Ohne Filter
„We waste so much energy trying to cover up who we are when beneath every attitude is the want to be loved, and beneath every anger is a wound to be healed and beneath every sadness is the fear that there will not be enough time. […] Our challenge each day is not to get dressed to face the world but to unglove ourselves so that the doorknob feels cold and the car handle feels wet and the kiss goodbye feels like the lips of another being, soft and unrepeatable.“
– Mark Nepo | The Book of Awakening
Wenn man sich jahrelang hinter irgendeiner Maske versteckt, unter Unmengen Make-up oder einer unsichtbaren Rüstung, dann verkümmert das, was darunter liegt, weil es keinen echten Kontakt mit der Außenwelt geben kann. Wenn man alles nur mit Handschuhen anfasst oder die Umgebung ausschließlich durch einen Bildschirm hindurch erfährt. Man verwest, verfault oder mumifiziert. Das gilt natürlich nicht nur für Menschen, sondern zum Beispiel auch für Marken. Deshalb ist es oft so schockierend, wenn es auf einmal irgendwo bröckelt, für alle Beteiligten wohlgemerkt. Was sehr heilsam sein kann.

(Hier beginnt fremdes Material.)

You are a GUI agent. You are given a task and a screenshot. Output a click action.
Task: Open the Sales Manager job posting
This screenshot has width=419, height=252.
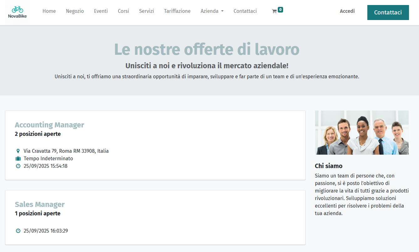click(40, 204)
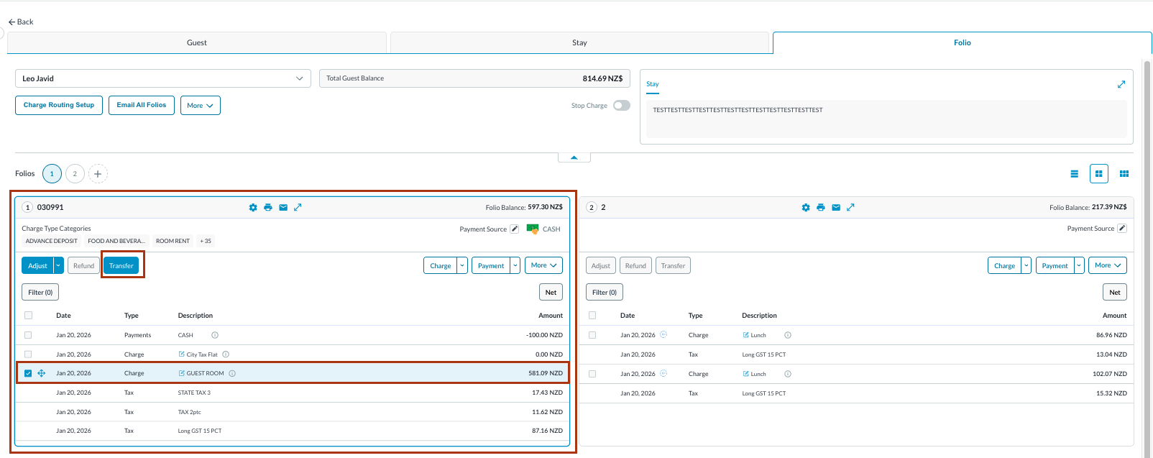Edit Payment Source pencil in folio 030991
Viewport: 1153px width, 458px height.
click(515, 229)
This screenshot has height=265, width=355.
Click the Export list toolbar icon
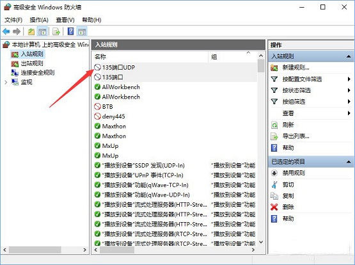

Tiere sehen Menschen ungefiltert. Ich erinnere mich an eine dem hohen Preis zum Trotz immer viele Monate im Voraus ausverkaufte Veranstaltungsreihe am Wolf Science Center, bei der sich die Teilnehmer – meistens Führungskräfte – von Wölfen in Sekundenschnelle entlarvt sahen. Es ging dabei nicht um Bloßstellen, sondern um Selbsterkenntnis zum Zwecke der persönlichen Weiterentwicklung. Ich weiß, dass es ähnliche Angebote auch mit Pferden und anderen Tieren gibt. Wenn nicht die Gefahr bestünde, dass sich das Ganze zu einer neuen Tierausbeutungsmaschinerie entwickelt, würde ich mir wünschen, dass jeder, am besten mehrfach im Leben, die Gelegenheit zu einem solchen Realitäts-Check bekommt. Ich würde es am liebsten alle fünf Jahre machen, und ich bedaure, dass ich von solchen Möglichkeiten nichts ahnte, als ich jung war.